**EXCERPT TO READ**
========================================
<Note: set up autoreferencing for figures and tables in your document>

Research Question and Rationale

Our research questions are:

What, if any, is the correlation between hydrologic flashiness and chemical flashiness in Florida?

What aspects of a stream influence chemical flashiness in Florida?

What aspects of a storm influence chemical flashiness in Florida?

Dataset Information

For this analysis, our datasets were USGS NWIS high frequency and water use data. The data contained in our datasets for hypothesis 1 are the site number, date/time of measurement, instantaneous discharge, and instantaneous nitrate. Contained in the datasets for hypothesis 2 and 3 are site number, date/time of measurement, instantaneous discharge, nitrate, pH, dissolved oxygen, specific conductance; population of the county each site is in, and the amount of surface water used for thermoelectric, industrial, livestock and irrigation uses in each county. We wrangled all our data frames to include periods of data that included all of the variables, and that exhibited the most continuous measurements - all for easier, more standardized analysis and visualization. We chose sites from the state of Florida because it had sufficient sites with high frequency nitrate and discharge data.

Exploratory Data Analysis and Wrangling

discharge_sites<-whatNWISsites(stateCd="FL", parameterCd="00060", hasDataTypeCd="iv")

DO_sites<-whatNWISsites(stateCd="FL", parameterCd="00300", hasDataTypeCd="iv")
========================================
**COLLECTED DATA**
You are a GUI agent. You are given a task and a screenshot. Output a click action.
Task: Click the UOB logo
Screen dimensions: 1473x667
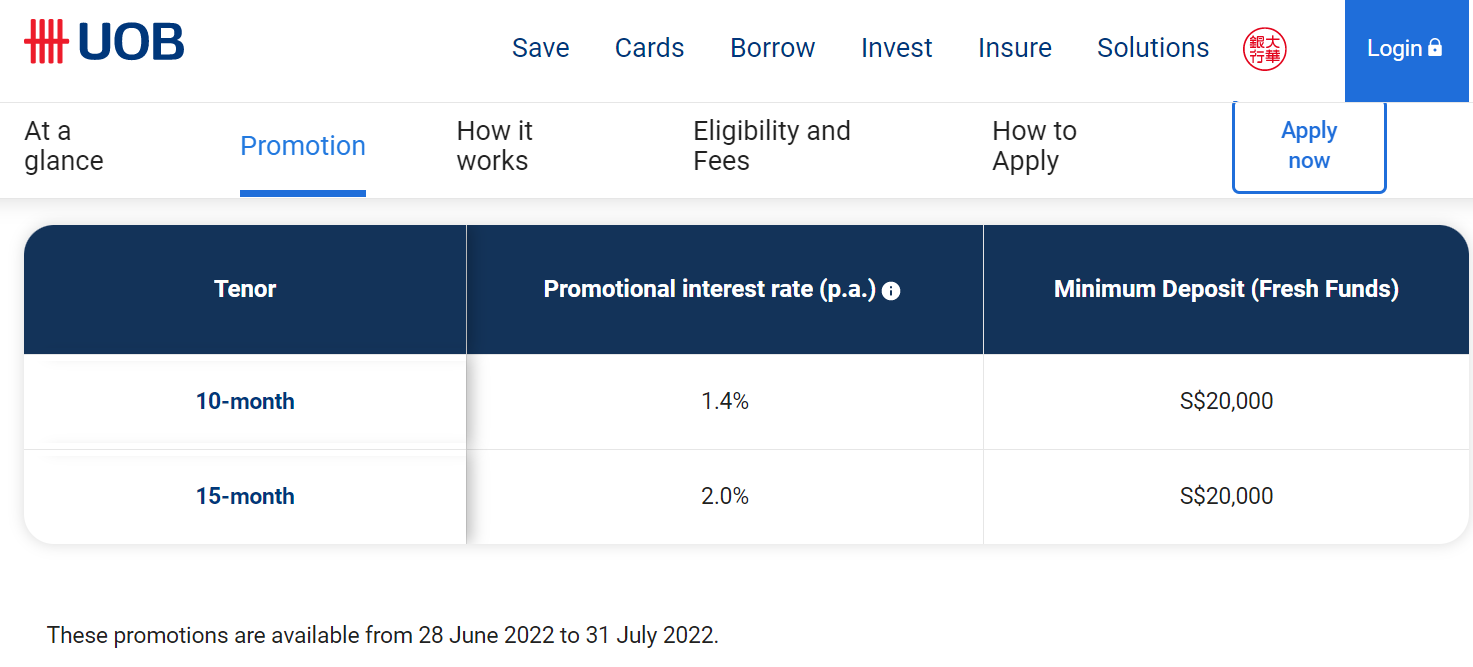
========================================
**PROBLEMS**
**a.** Reproduce the stretch of the Florida flashiness write-up from "Research Question and" through "stream influence chemical flashiness in Florida?", word for word.
**b.** Pick up the Florida flashiness write-up right after its final line and keep it going.
The data above were drawn from a separate source.

**PER-TASK OUTPUTS**
**a.**
Research Question and Rationale

Our research questions are:

What, if any, is the correlation between hydrologic flashiness and chemical flashiness in Florida?

What aspects of a stream influence chemical flashiness in Florida?

**b.**
conductance_sites<-whatNWISsites(stateCd= "FL", parameterCd="00095", hasDataTypeCd="iv")

pH_sites<-whatNWISsites(stateCd="FL", parameterCd="00400", hasDataTypeCd="iv")

nitrate_sites<-whatNWISsites(stateCd="FL", parameterCd="99133", hasDataTypeCd="iv")

hyp1_sites<-discharge_sites%>%
  filter(site_no %in% nitrate_sites$site_no)

hyp2_3_sites<-discharge_sites%>%
  filter(site_no %in% DO_sites$site_no)%>%
  filter(site_no %in% conductance_sites$site_no)%>%
  filter(site_no %in% pH_sites$site_no)%>%
  filter(site_no %in% nitrate_sites$site_no)

These lines of code show how we found our list of sites for hypothesis 1 and for hypothesis 2 and 3. We sought less variables with more sites for hypothesis 1 in order to run more robust tests. We sought more variables with less sites for hypothesis 2 and 3 to get a more complete look at a few different sites.

We used readNWISuv to read in the dataset from each site in the hyp1 and hyp2/3 dataframes.

We also retrieved NWIS Water Use data for each county and combined them with site data (Which county each site is in is retrieved and entered manually).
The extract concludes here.